To do:
Could you copy out every line of the data where the word "will" occurs?

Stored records
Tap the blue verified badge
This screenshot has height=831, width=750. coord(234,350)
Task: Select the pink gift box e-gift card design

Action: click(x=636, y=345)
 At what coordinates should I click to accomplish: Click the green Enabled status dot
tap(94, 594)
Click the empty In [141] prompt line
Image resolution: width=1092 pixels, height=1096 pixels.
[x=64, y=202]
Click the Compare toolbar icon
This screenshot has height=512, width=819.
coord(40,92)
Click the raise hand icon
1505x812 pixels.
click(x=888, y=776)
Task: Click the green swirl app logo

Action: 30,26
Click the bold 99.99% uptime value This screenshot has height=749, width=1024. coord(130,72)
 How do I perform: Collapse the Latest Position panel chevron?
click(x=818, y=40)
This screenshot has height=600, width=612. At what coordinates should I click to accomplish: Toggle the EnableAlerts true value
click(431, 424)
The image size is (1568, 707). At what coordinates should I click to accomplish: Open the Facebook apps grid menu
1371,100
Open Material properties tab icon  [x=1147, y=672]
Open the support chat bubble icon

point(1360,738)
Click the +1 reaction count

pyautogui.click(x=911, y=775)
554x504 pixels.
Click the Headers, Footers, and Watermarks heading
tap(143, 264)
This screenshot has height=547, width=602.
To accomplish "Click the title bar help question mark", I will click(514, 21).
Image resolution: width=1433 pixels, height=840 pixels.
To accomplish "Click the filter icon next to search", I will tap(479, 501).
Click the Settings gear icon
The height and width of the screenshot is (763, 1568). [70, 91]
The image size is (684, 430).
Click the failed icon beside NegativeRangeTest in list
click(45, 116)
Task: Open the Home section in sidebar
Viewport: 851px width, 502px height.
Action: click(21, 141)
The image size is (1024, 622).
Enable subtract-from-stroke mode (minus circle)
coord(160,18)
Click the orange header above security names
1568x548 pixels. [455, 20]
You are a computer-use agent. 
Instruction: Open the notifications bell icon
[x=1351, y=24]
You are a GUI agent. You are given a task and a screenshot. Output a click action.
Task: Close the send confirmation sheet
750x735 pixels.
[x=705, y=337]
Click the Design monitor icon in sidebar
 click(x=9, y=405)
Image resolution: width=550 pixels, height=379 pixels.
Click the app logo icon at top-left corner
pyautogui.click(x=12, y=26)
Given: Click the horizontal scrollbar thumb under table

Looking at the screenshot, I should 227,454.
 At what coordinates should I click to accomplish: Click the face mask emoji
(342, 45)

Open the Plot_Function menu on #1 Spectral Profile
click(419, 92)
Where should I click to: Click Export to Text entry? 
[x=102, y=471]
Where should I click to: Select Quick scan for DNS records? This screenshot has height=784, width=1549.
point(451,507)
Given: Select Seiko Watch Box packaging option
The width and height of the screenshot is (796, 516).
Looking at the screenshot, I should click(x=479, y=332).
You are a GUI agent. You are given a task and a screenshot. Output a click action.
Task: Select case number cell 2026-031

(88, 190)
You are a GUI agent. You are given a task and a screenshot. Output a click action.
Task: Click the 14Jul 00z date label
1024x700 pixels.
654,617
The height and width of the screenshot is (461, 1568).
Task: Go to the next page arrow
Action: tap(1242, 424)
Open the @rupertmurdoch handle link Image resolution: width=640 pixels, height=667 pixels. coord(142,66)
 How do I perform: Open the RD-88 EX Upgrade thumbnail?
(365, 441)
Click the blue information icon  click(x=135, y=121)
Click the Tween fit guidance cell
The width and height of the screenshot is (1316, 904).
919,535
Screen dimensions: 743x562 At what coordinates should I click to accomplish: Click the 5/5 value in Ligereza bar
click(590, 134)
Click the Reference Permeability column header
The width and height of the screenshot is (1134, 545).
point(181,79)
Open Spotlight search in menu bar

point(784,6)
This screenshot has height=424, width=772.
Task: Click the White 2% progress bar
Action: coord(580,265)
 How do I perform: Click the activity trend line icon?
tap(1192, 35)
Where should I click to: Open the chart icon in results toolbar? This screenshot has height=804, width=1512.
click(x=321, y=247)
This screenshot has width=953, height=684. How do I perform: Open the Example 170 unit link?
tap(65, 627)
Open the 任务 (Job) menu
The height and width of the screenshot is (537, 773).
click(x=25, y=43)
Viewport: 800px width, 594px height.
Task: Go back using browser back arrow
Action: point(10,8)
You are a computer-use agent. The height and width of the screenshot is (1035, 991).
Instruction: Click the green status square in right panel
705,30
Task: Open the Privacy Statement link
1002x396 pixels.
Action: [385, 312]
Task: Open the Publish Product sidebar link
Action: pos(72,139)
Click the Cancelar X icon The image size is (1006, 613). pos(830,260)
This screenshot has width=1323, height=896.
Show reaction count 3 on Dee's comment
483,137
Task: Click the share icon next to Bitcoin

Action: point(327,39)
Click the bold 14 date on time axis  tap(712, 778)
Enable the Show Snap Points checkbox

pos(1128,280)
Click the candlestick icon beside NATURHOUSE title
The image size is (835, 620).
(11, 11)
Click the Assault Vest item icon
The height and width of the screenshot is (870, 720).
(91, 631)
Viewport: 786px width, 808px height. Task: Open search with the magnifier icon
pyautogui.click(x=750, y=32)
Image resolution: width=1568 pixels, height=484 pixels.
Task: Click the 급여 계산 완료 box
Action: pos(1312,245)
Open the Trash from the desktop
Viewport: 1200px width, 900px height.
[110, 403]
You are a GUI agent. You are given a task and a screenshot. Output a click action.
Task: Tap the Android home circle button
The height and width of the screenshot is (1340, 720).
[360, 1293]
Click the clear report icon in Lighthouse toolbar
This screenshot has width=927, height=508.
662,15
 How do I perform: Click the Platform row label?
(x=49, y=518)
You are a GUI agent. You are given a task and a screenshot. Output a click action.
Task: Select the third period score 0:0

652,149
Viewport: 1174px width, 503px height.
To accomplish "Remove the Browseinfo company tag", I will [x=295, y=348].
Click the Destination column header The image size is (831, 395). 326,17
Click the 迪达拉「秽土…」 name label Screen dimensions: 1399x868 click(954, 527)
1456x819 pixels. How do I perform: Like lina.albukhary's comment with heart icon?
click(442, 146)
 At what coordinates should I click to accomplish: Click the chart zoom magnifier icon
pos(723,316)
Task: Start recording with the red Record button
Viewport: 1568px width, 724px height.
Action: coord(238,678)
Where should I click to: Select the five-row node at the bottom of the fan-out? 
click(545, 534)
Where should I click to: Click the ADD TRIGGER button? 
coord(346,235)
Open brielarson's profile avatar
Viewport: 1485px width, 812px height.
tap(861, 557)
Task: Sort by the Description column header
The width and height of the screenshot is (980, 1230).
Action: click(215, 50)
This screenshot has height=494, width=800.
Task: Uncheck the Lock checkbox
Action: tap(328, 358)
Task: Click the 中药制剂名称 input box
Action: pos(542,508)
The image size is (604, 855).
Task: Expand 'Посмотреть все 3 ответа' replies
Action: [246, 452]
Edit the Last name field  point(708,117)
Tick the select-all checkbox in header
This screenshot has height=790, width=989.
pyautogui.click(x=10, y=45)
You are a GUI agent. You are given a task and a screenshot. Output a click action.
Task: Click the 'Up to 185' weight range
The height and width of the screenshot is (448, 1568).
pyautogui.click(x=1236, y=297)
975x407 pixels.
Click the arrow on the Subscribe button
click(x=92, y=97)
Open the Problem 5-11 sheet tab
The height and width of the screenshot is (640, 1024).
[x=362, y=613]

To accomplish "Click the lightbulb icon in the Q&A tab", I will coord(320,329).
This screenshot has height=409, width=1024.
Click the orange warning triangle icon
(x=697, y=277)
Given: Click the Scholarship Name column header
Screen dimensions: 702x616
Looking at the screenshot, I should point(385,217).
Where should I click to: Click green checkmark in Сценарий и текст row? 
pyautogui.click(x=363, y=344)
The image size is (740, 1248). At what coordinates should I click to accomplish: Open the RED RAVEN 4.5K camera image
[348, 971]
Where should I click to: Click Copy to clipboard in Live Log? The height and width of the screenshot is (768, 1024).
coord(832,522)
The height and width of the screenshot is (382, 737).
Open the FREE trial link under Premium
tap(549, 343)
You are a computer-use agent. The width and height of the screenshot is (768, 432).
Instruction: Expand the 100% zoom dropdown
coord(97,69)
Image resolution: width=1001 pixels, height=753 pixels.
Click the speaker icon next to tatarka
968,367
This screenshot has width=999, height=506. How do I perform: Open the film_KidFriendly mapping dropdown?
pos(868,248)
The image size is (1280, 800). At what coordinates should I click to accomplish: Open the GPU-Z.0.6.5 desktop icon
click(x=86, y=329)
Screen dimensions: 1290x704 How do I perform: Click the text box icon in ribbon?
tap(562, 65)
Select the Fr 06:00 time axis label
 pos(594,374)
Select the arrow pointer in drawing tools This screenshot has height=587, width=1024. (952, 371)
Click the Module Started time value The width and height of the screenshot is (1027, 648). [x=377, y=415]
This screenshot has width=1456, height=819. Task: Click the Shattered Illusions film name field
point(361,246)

Output for this task:
To accomplish "Click the title bar help question mark", I will click(514, 21).
To accomplish "Click the filter icon next to search", I will tap(479, 501).
To accomplish "Remove the Browseinfo company tag", I will [x=295, y=348].
To accomplish "Click the lightbulb icon in the Q&A tab", I will coord(320,329).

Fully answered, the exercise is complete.